> _Goal_
Render the data from the line with "Home (6, 2552)" to the line with "MacScripter (10, 4)" as a Markdown table with two columns, Row and Line. Number each line in Row and leave out any blank lines.

> _Dataset records_
○ ○ ○ ○

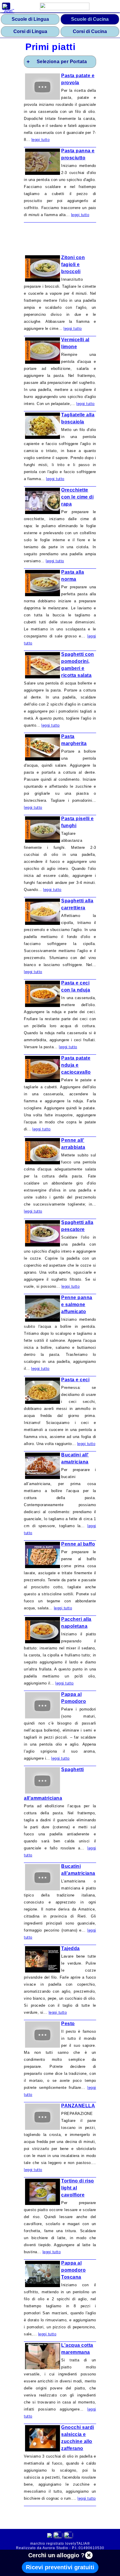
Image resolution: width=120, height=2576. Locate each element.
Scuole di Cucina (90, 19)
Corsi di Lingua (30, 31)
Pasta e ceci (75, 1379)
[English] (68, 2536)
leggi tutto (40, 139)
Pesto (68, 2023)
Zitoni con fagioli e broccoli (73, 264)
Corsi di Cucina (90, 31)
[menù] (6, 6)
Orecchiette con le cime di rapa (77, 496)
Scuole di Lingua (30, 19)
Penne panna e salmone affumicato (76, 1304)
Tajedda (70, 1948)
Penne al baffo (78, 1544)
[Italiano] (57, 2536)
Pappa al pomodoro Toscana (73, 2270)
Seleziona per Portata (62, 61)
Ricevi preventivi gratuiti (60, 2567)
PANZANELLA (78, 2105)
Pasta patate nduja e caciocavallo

○ ○ ○ ○

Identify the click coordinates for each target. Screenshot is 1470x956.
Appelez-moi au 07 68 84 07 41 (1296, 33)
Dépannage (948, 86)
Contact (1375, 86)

○ ○ ○ ○

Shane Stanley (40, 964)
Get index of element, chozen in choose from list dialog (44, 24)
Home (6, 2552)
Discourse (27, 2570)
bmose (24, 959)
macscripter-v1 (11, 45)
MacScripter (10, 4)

○ ○ ○ ○

> _Task answer_
| Row | Line |
|---|---|
| 1 | Home (6, 2552) |
| 2 | Discourse (27, 2570) |
| 3 | bmose (24, 959) |
| 4 | macscripter-v1 (11, 45) |
| 5 | MacScripter (10, 4) |